No. A VPN and proxy server both mask your IP address. But a VPN will also encrypt the data you send and receive, something that a proxy server doesn't do. If you are already using a VPN, then, connecting to a website or app through a proxy server would be an unnecessary step.

Why web cache is called as proxy server? ›

A Web proxy cache is a type of cache that stores and delivers frequently accessed websites, images and/or objects on the Internet. It is designed to help in delivering Internet-based data and objects more quickly to end users and also to free up bandwidth. A Web proxy cache is also known as a proxy cache.

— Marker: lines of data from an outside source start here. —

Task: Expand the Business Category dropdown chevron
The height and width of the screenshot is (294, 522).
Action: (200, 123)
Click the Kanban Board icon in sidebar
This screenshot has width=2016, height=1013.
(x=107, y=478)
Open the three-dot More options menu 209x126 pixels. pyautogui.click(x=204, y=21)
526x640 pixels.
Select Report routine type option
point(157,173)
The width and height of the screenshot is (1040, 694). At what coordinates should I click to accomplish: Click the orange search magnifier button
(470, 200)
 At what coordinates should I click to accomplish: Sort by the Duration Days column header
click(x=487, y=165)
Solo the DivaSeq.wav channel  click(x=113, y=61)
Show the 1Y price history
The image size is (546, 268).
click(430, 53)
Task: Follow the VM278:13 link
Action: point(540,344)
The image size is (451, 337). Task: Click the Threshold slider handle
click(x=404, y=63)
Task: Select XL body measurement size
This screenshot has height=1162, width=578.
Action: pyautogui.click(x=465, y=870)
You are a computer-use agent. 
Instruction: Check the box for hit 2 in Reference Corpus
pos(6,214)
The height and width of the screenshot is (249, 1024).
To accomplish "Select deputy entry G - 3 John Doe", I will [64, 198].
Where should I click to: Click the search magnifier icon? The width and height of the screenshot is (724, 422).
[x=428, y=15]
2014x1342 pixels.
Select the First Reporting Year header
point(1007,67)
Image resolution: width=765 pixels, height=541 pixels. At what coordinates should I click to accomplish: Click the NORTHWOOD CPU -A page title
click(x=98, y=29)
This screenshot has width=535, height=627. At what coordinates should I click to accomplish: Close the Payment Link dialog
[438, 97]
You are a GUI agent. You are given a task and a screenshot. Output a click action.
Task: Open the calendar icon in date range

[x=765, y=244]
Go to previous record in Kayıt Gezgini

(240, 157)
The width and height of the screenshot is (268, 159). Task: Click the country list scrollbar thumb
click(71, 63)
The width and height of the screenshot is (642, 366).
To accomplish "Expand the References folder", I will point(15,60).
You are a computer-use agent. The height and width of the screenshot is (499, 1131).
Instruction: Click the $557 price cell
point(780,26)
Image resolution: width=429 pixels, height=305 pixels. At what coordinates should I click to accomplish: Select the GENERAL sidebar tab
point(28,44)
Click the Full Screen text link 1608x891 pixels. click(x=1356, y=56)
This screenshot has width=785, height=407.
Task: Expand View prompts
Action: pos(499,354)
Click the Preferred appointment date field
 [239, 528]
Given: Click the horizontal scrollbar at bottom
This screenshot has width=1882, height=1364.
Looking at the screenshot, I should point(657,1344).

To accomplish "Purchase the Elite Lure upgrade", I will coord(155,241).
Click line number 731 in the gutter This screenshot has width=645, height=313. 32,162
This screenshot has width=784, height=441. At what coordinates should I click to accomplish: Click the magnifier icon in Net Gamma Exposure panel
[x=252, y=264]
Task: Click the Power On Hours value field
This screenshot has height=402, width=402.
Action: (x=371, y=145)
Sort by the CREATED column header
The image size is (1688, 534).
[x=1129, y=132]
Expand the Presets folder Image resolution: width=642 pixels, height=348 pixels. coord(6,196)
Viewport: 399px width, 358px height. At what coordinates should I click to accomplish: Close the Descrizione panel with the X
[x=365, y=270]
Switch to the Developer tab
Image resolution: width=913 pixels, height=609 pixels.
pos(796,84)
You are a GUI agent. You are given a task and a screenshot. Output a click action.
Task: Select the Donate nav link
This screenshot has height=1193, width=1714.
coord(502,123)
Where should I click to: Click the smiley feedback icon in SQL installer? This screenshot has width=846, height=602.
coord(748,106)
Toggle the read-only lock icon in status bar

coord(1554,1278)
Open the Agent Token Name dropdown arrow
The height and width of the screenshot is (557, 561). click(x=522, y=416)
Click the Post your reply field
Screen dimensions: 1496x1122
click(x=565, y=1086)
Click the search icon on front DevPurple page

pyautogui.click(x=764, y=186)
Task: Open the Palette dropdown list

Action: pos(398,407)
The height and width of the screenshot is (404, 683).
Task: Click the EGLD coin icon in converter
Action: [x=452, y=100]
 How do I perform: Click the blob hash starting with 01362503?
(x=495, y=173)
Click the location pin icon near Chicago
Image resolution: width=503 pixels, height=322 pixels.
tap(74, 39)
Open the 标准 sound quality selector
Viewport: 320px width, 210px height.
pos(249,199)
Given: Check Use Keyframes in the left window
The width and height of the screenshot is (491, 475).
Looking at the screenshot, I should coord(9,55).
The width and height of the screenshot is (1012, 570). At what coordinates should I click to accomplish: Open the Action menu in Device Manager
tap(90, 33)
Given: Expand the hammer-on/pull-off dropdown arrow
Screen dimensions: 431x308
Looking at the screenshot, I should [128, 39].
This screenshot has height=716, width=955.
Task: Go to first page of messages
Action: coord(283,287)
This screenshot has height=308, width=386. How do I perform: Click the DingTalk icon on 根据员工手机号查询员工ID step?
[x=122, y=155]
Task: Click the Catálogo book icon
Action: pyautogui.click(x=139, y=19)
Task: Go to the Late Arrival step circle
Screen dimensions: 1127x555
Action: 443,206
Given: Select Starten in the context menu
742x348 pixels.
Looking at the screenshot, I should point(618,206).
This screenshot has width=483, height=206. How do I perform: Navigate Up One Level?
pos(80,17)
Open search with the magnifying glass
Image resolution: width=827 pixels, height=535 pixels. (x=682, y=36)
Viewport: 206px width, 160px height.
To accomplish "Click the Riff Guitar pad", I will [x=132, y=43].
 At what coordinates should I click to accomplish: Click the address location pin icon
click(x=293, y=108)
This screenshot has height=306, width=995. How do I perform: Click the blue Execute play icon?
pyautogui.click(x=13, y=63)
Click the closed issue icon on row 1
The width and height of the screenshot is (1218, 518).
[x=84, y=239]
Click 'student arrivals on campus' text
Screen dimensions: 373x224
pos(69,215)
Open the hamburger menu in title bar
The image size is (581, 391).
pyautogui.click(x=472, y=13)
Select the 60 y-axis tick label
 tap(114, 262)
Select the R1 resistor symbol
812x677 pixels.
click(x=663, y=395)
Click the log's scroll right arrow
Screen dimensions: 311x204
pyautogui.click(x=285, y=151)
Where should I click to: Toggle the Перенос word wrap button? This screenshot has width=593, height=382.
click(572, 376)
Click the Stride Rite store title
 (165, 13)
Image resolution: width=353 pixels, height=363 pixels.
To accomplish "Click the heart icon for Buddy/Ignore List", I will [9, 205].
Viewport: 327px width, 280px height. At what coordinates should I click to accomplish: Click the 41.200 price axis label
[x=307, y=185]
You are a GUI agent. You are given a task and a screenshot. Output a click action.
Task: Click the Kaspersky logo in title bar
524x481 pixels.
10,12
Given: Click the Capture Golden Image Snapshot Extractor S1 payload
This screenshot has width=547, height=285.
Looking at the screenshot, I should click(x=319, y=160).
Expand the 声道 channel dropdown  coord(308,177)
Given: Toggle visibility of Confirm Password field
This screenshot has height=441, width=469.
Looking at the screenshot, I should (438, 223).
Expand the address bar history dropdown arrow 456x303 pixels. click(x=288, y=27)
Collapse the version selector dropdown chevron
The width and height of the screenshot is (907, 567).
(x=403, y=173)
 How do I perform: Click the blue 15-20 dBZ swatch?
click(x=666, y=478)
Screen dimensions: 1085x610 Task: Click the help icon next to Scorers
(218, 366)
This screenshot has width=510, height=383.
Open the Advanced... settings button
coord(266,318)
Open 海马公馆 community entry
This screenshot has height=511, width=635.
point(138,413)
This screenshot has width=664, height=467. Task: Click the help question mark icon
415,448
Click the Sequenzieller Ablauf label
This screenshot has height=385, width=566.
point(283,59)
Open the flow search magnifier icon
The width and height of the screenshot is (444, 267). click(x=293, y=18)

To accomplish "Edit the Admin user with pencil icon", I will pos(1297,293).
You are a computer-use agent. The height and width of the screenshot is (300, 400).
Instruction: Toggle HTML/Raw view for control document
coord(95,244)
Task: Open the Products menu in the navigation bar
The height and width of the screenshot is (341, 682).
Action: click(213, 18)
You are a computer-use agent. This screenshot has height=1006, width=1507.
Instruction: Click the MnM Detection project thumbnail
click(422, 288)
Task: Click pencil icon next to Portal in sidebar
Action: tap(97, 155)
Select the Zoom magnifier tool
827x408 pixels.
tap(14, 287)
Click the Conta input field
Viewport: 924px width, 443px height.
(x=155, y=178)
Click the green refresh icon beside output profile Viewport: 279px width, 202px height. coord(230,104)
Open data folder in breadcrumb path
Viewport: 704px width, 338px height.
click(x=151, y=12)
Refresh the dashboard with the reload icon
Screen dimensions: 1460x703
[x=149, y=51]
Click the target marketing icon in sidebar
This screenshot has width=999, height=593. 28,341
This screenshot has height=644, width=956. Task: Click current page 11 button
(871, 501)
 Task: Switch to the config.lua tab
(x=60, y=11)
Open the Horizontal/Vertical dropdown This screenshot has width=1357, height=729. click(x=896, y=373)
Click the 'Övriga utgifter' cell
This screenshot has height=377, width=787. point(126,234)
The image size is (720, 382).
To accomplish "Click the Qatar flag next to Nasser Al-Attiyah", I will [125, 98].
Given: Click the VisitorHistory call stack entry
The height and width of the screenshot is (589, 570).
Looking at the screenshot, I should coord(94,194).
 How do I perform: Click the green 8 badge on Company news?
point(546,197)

What is HTTP tunneling and why do attackers need? ›

Applications and attacks have quickly learned that they can evade firewalls and other security devices via HTTP tunneling. HTTP tunneling is a method of evading network firewalls and access control policies by encapsulating traffic in HTTP headers and sending it over the most open port in the network – port 80.

What is a tunnel and how you can bypass a HTTP proxy? ›

HTTP-Tunnel comes in to play by acting as a middle man in relaying the traffic between your blocked applications using port 80 which is normally not blocked and to the destination server, effectively bypassing the restrictions on firewall and proxy.

How many types of proxy server are there? ›

Types of Proxy Servers | Learn 11 Types of Proxy Servers.

Videos

1. You're running Pi-Hole wrong! Setting up your own Recursive DNS Server!
(Craft Computing)
2. A Modern Linux Graphical TERMINAL SERVER | Complete Guide for Remote Access | Any Device, Many Users
(apalrd's adventures)
3. Jellyfin: A Complete Installation Tutorial
(Switched to Linux)
4. How to Create an Always Free Website on the Oracle Cloud
(Tony Teaches Tech)
5. your home router SUCKS!! (use pfSense instead)
(NetworkChuck)
6. Bloqueando sites pornográficos com Squid-Cache e SquidGuard - Prática 4a2f8c
(aiedonline)

Top Articles

Latest Posts

Article information

Author: Aracelis Kilback

Last Updated: 07/31/2022

Views: 6375

Rating: 4.3 / 5 (44 voted)

Reviews: 91% of readers found this page helpful

Author information

Name: Aracelis Kilback

Birthday: 1994-11-22

Address: Apt. 895 30151 Green Plain, Lake Mariela, RI 98141

Phone: +5992291857476

Job: Legal Officer

Hobby: LARPing, role-playing games, Slacklining, Reading, Inline skating, Brazilian jiu-jitsu, Dance

Introduction: My name is Aracelis Kilback, I am a nice, gentle, agreeable, joyous, attractive, combative, gifted person who loves writing and wants to share my knowledge and understanding with you.